萩生田国務大臣 番組の中での発言を、たらたらと言いわけをするのはここは避けたいと思うんですけれども。

 おっしゃるように、高等教育に限らず、例えば小中学校においても、せっかく日本の公教育、すばらしいものがありますから、この授業をしっかり学んでいただければ、一定の習熟度をもってきちんとした学力が身につくというのが一番望ましいところだと思います。そうすれば、外でお金がかからないという世の中をつくることもできると思いますので、それはもちろん、引き続き努力をしていきたいと思っています。

 今回の、英語の試験の、民間を活用というのは、これは、丸投げをしたわけじゃなくて、システム上、センターで五十万人のスピーキングの試験の採点をすることが技術的に不可能だという中で、いろいろな選択肢をいろいろ考えたんでしょうけれども、その中の一つとして、既にある民間のこういったシステムを利用しようという発想に至ったんだと思うので、決して責任を放棄して民間に丸投げをしたというプロセスではないと私は信じております。

牧委員 そのように信じたいと思いますが、どうも、教育まで何か新自由主義化の傾向に傾いていくような気がしてどうしてもならないものですから、私はその辺のところは警鐘を鳴らしてまいりたいというふうに思います。

 さて、共通テストへの懸念というのは、今の英語の民間試験だけじゃなくて、先ほど来話題になっております国語、数学の記述式問題でも広がっているところであります。

 これまでも、適正な採点が担保されるか否か、受験生の自己採点が困難じゃないか、事実上不可能じゃないかということやら、あるいは採点業者と教材会社、予備校などとの利益相反、それから問題の漏えいが心配されないか、さまざま問題点があるわけでございます。

 前にも当委員会で、たしか城井さんが指摘をしたと思うんですけれども、この採点業務を落札したベネッセですね、採点業務を落札したのは厳密には子会社の学力評価研究機構ですけれども、このベネッセについては、過去にもやはり関連会社による個人情報流出事件もあったことは既に指摘をされております。三千五百四万件ですね。

 これは、被害者の一部による損害賠償請求に対して一人三千三百円の判決というのが出ているんですけれども、ベネッセの責任は裁判所は認めず、ベネッセは先回りして一人五百円のおわびを払うということで、計二百億円の特別損失を計上したわけです。このとき、もしクラスアクションみたいな、この三千五百万件そのものに全て三千三百円の判決どおりの賠償責任ということになると、ベネッセはそのときもう倒産していたんじゃないかなと私は思うんですけれども、それぐらいの危機的な状況に、これが露見したのが二〇一四年ですかね、平成二十六年であります。
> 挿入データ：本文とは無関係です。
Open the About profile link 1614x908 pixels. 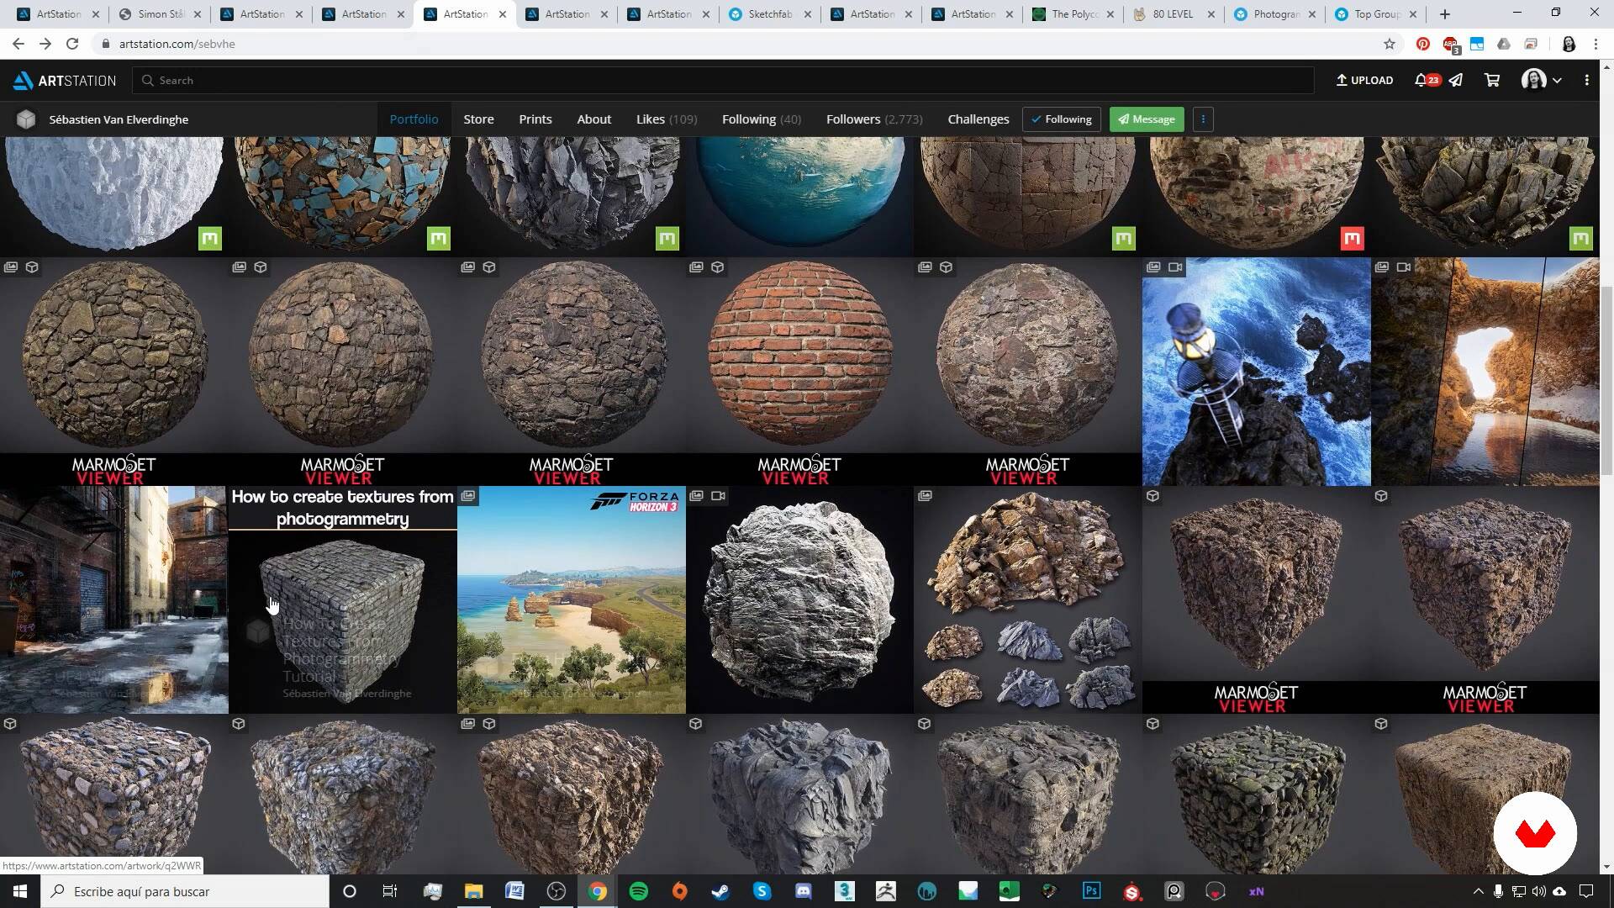point(593,119)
 このときの事件というのは記憶に新しいんですけれども、そもそも、そういう会社の信頼性に疑問がないと言い切れるのかどうなのか。そして、私は疑問があると思うんですけれども、そのベネッセが、同じ平成二十六年、二〇一四年から全国学力・学習状況調査の実施を受注している、それから五年間、小中ともにです。厳密に言うと平成三十年の小学校はベネッセの子会社ですけれども、いずれにしても全部ベネッセです。

 これは、そういう問題のある会社になぜ文科省が全国学力調査を発注したのか、ちょっとそのときのいきさつを、どなたかわかる方、教えていただければと思います。

浅田政府参考人 全国学力・学習状況調査につきましては、株式会社ベネッセコーポレーションの業務委託先の社員による個人情報漏えい事案が判明した平成二十六年七月以降、平成二十七年度から三十年度までの間に、毎年度、競争入札により、本調査実施事業を株式会社ベネッセコーポレーションに委託しておりました。

 この落札者の決定は総合評価落札方式で行い、入札価格とともに、競争参加者が提出する技術等に関する提案書に基づいて、有識者による技術審査を行い、総合的に評価した上で決定をしております。技術審査における評価基準には、機密保持や個人情報の取扱いの遵守を図るために必要な措置や、想定されるリスクを最小化する方策といったセキュリティー確保策が含まれております。

 株式会社ベネッセコーポレーションの提案につきましては、セキュリティー確保のために必要な方策を講じることが具体的に説明されていると審査委員会で評価されており、適正な手続により選定されていると考えております。

牧委員 適正な手続というお話ですけれども、多分、これだけの規模のものを引き受けるだけの能力というか力を持っているところがほかになかったということも同時に言えるのかなと思いますけれども、そういう発注先がなければこんなものはやらなきゃいいわけで、そういう懸念のあるところにそういう事業を、民間に投げるということそのものに私は疑問を持っていることだけは、改めて申し上げておきたいというふうに思います。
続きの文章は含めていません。